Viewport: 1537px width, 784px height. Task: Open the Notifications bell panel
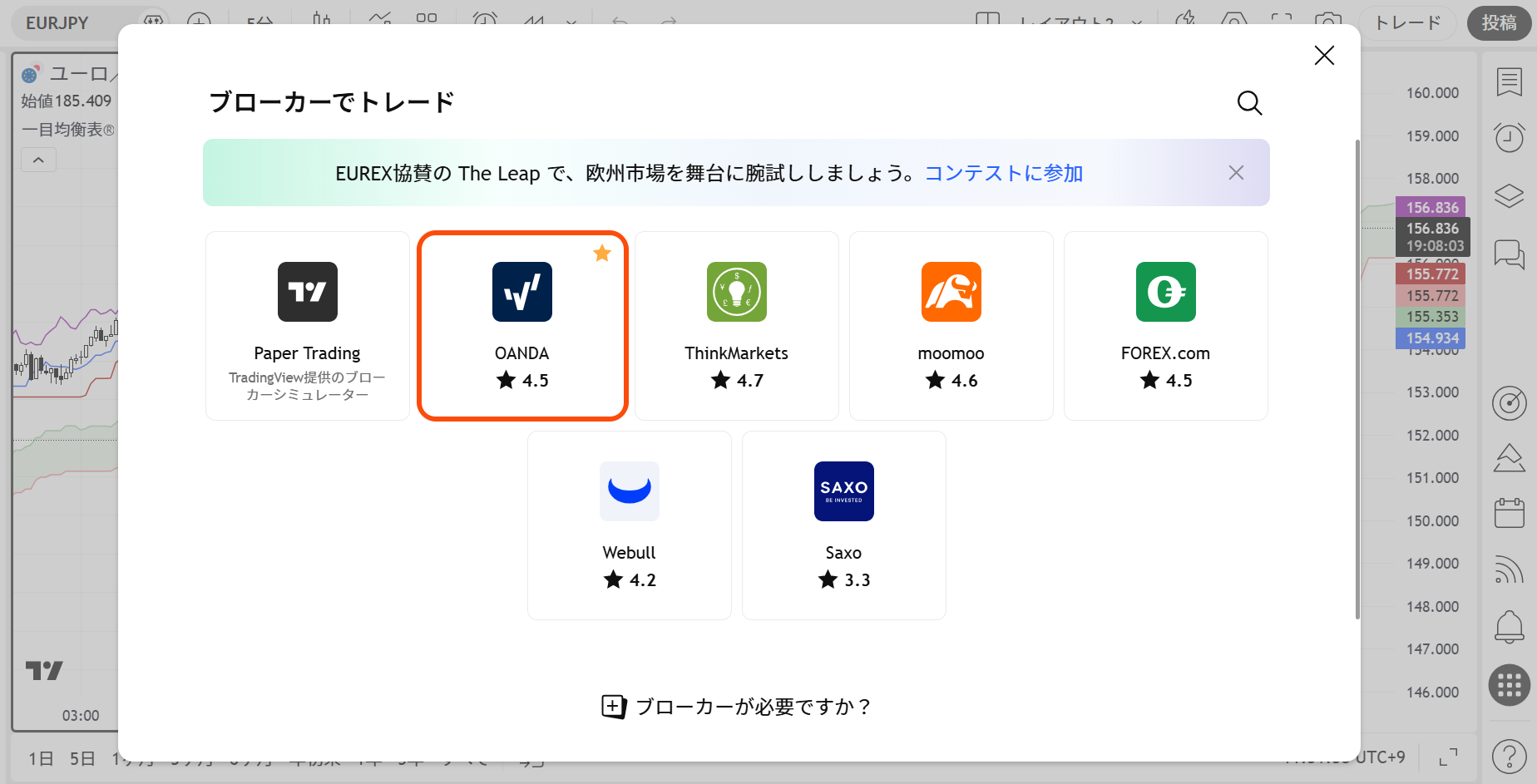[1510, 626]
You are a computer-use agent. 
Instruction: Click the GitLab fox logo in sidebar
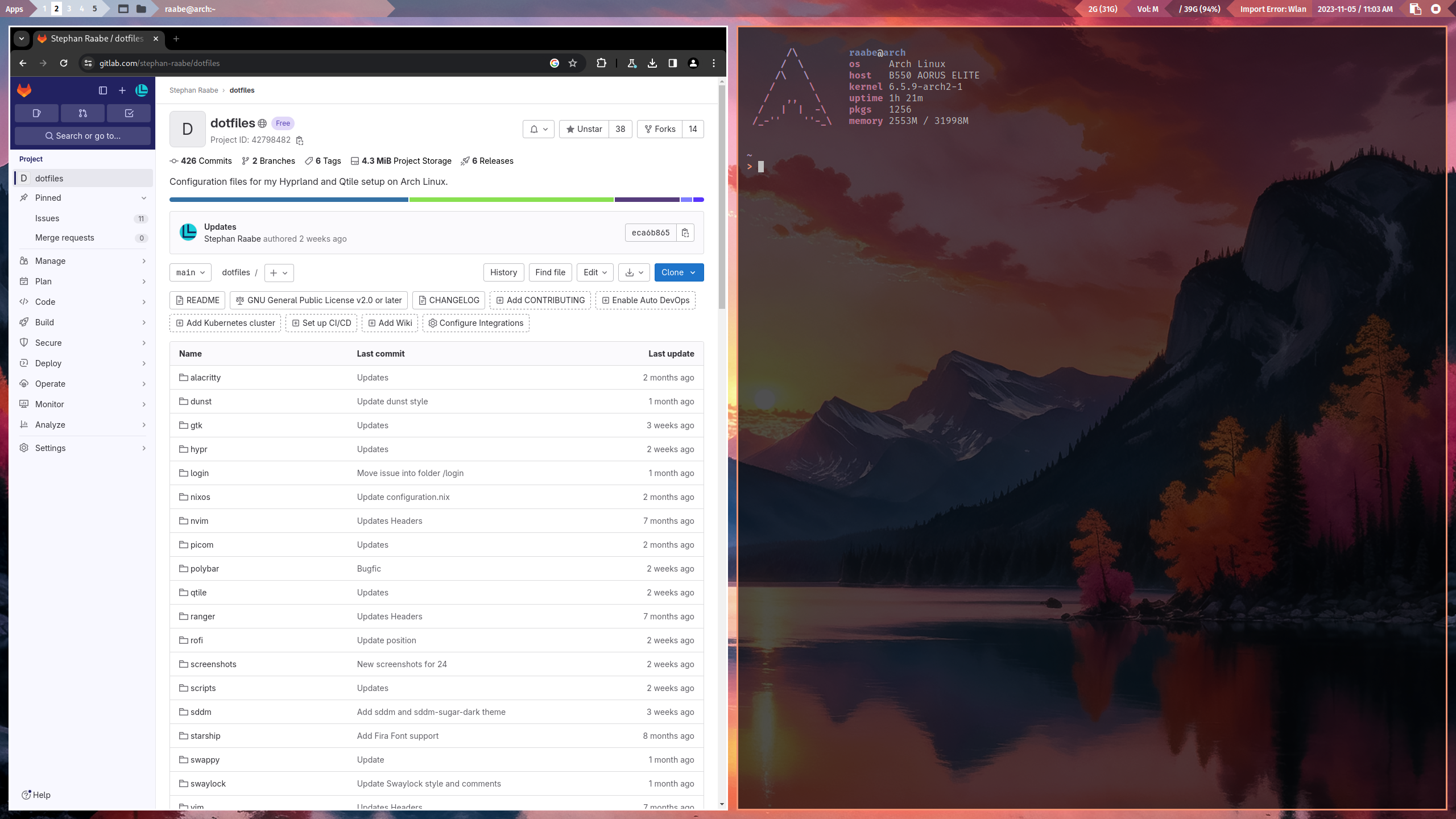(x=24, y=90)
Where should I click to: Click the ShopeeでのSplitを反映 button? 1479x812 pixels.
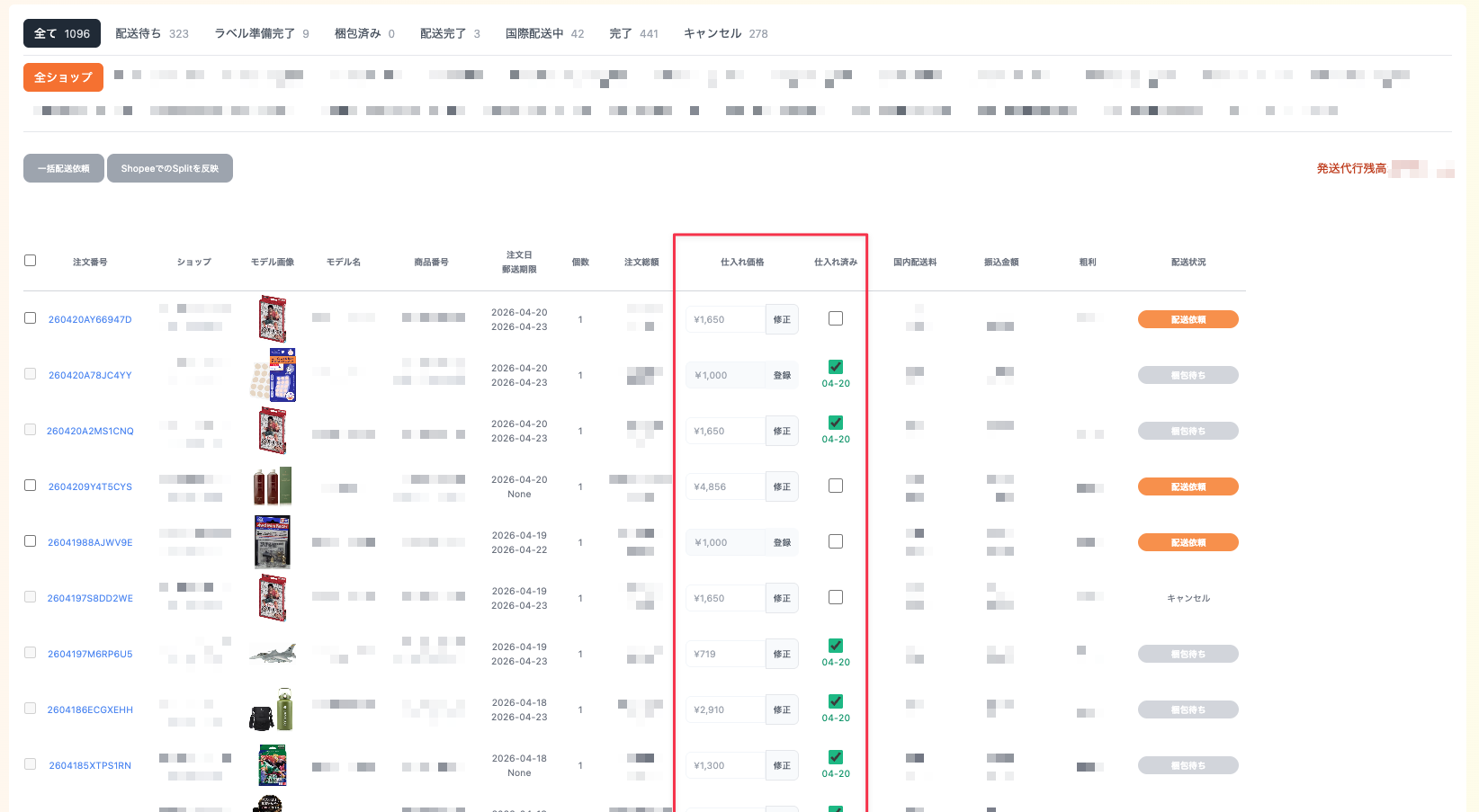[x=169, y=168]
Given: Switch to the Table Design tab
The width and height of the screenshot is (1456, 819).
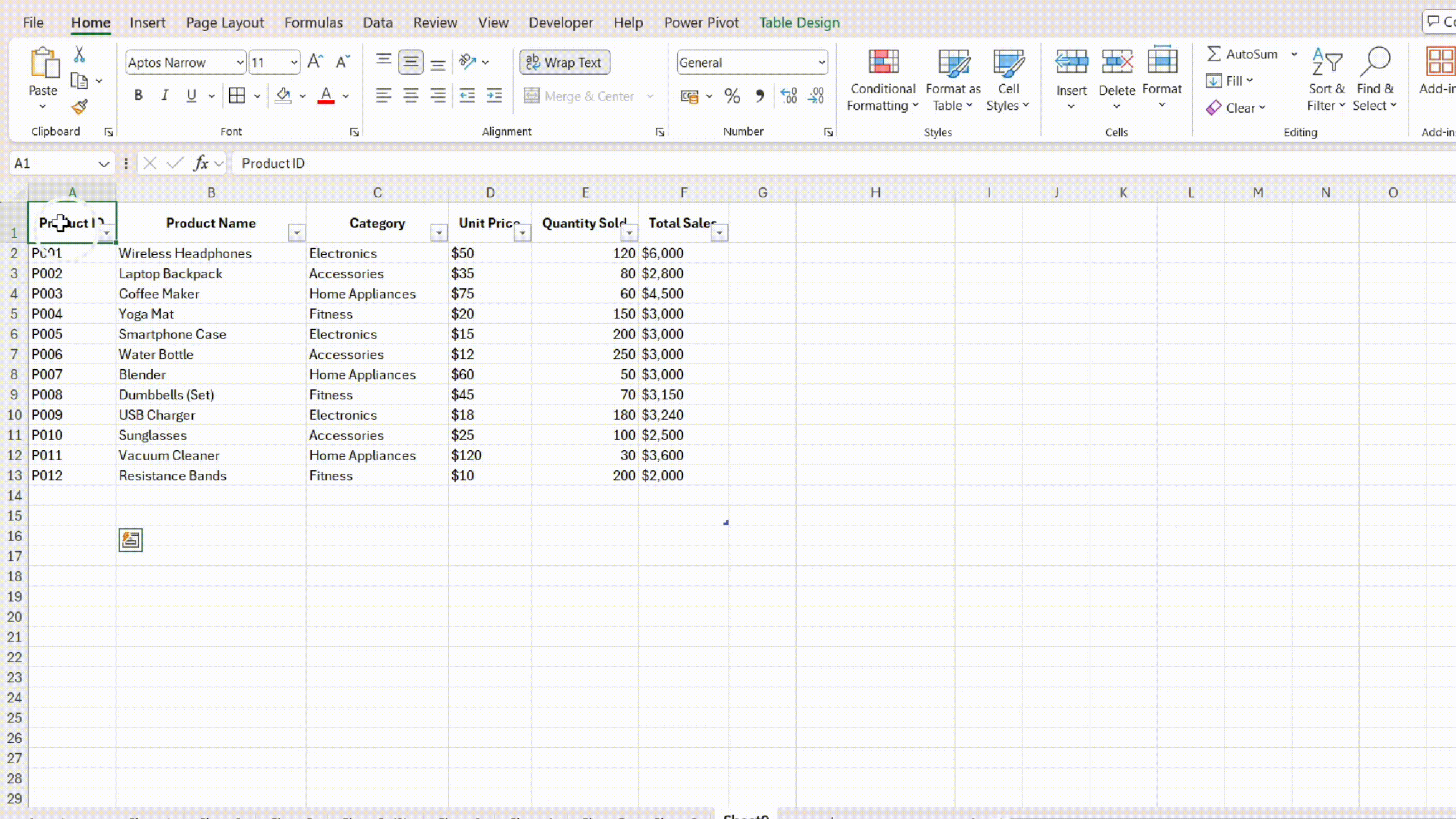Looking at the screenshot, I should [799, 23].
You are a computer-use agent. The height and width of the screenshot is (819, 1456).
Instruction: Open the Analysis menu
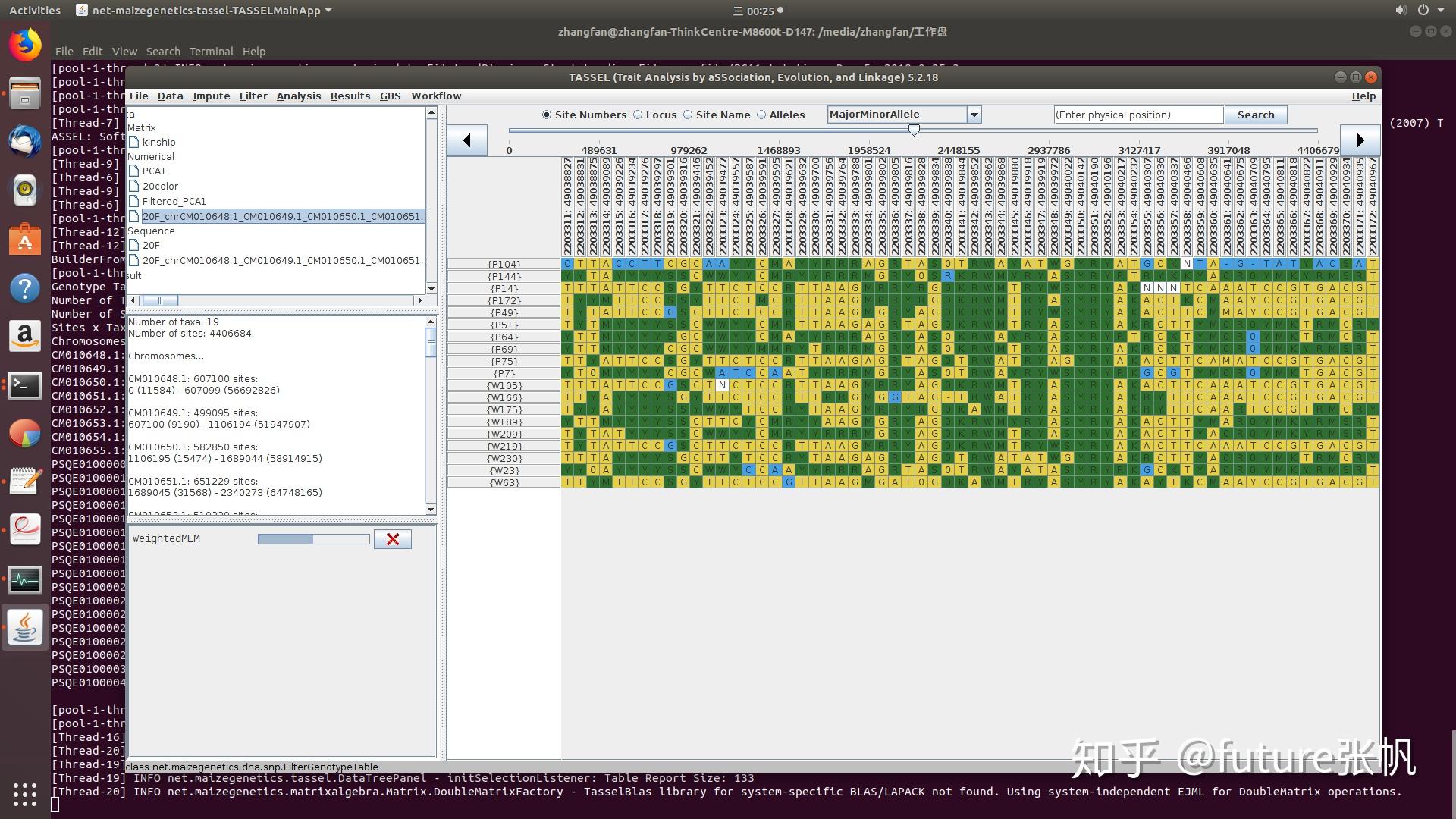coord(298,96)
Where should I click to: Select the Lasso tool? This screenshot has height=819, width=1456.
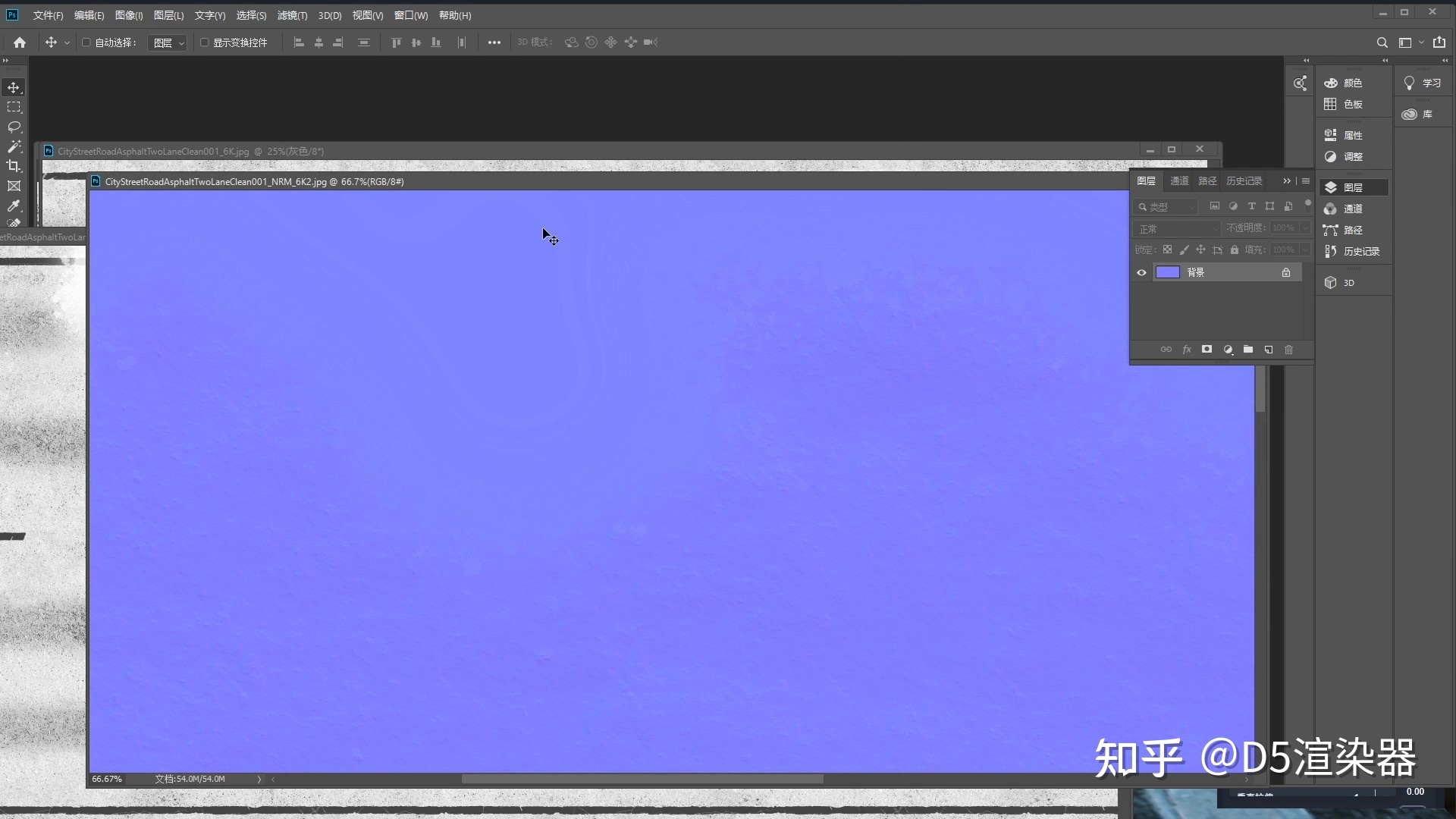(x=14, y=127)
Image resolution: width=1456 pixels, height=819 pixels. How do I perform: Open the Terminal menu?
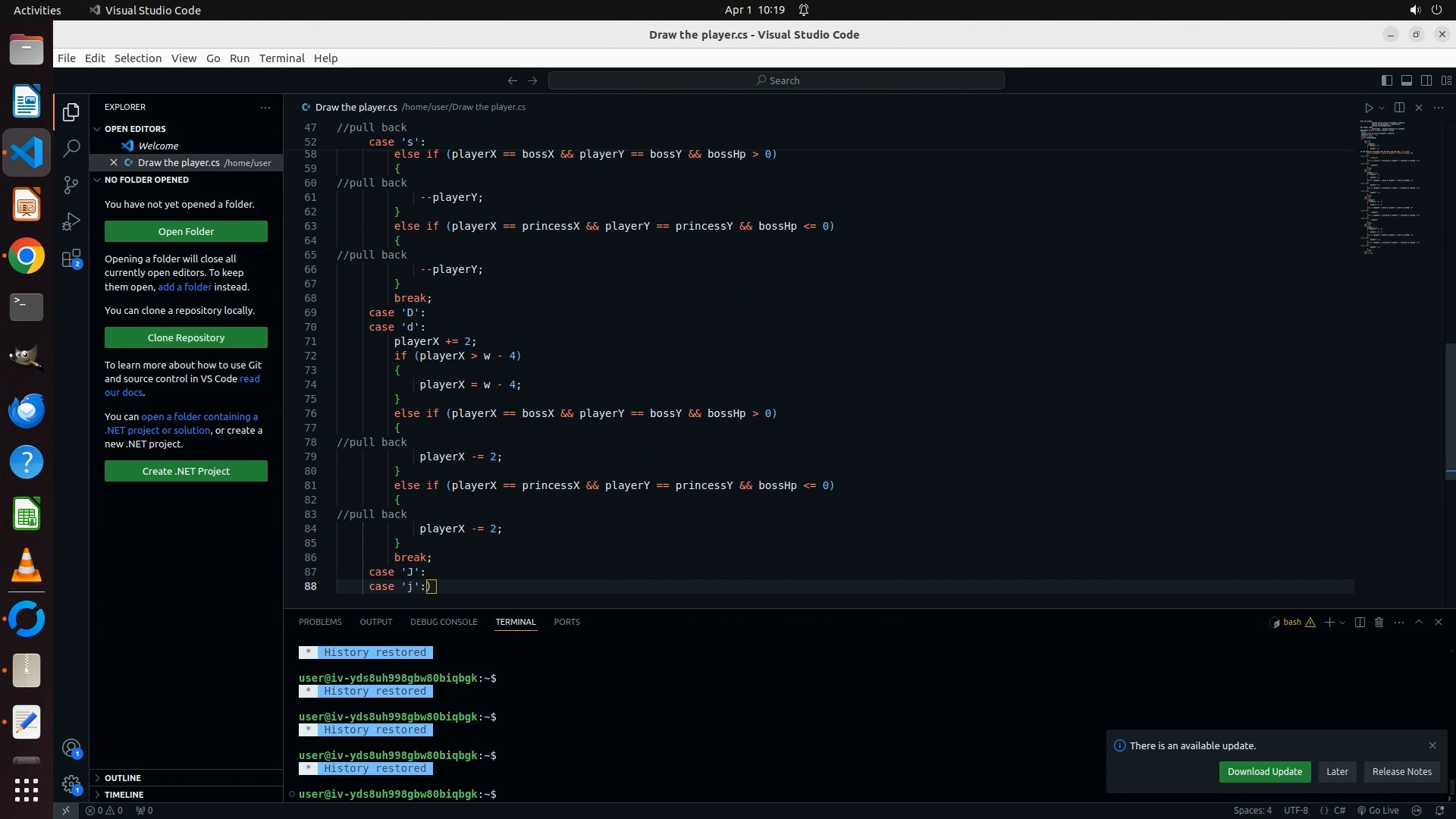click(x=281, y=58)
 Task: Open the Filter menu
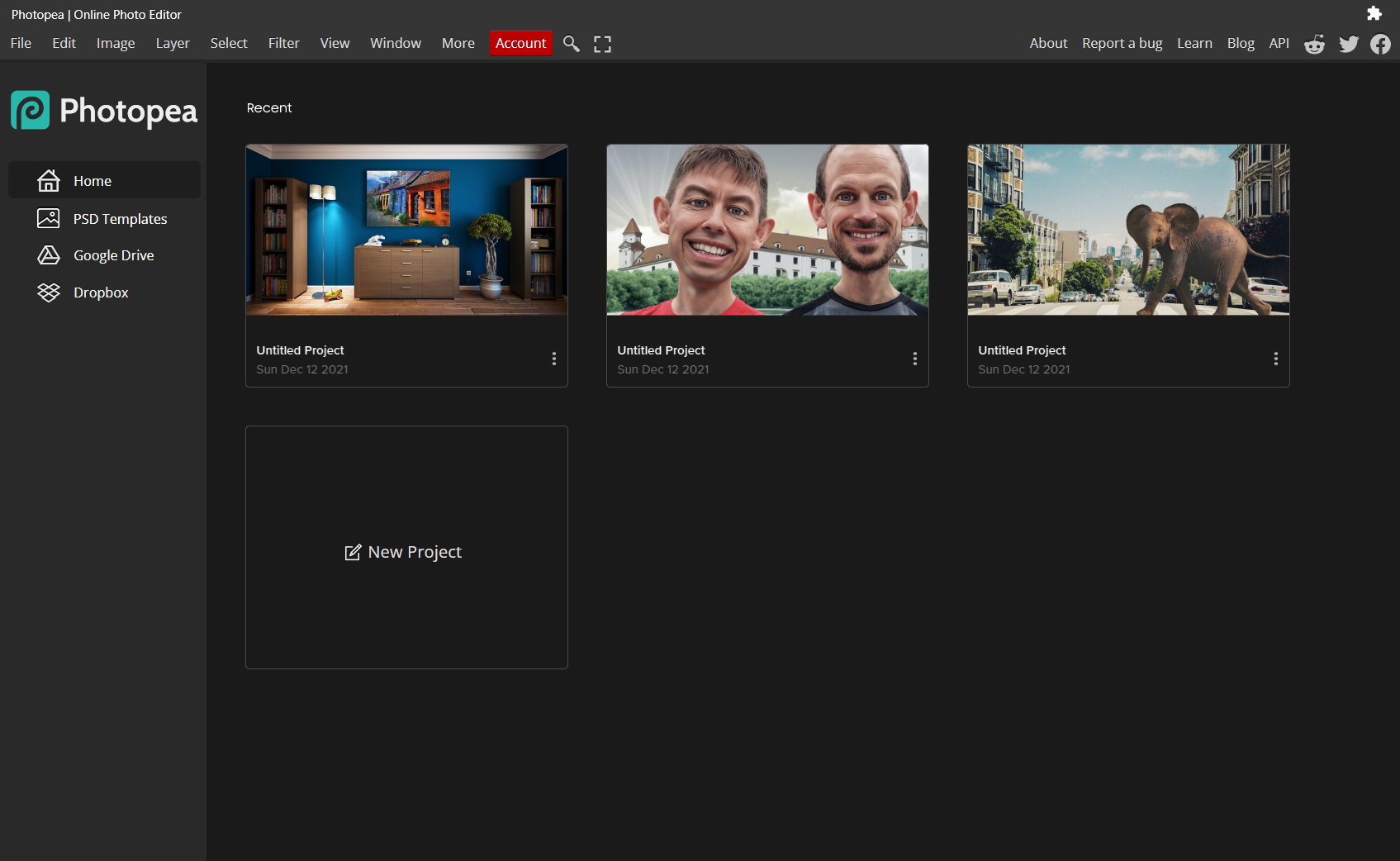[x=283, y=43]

================================

• _Work required_: The records must be restated word for word, apart from any images.

• _Answer box_:
Viewport: 1537px width, 784px height. Task: Open the Notifications bell panel
[1510, 626]
You are a computer-use agent. 
Instruction: Click the GitLab fox logo in sidebar
(x=24, y=90)
Where should I click to: Click the ShopeeでのSplitを反映 button? 1479x812 pixels.
[x=169, y=168]
Given: Switch to the Table Design tab
The width and height of the screenshot is (1456, 819).
Looking at the screenshot, I should [799, 23].
You are a computer-use agent. The height and width of the screenshot is (819, 1456).
Instruction: Open the Analysis menu
coord(298,96)
Where should I click to: Select the Lasso tool? This screenshot has height=819, width=1456.
(x=14, y=127)
Image resolution: width=1456 pixels, height=819 pixels. How do I perform: Open the Terminal menu?
click(x=281, y=58)
 Task: Open the Filter menu
[x=283, y=43]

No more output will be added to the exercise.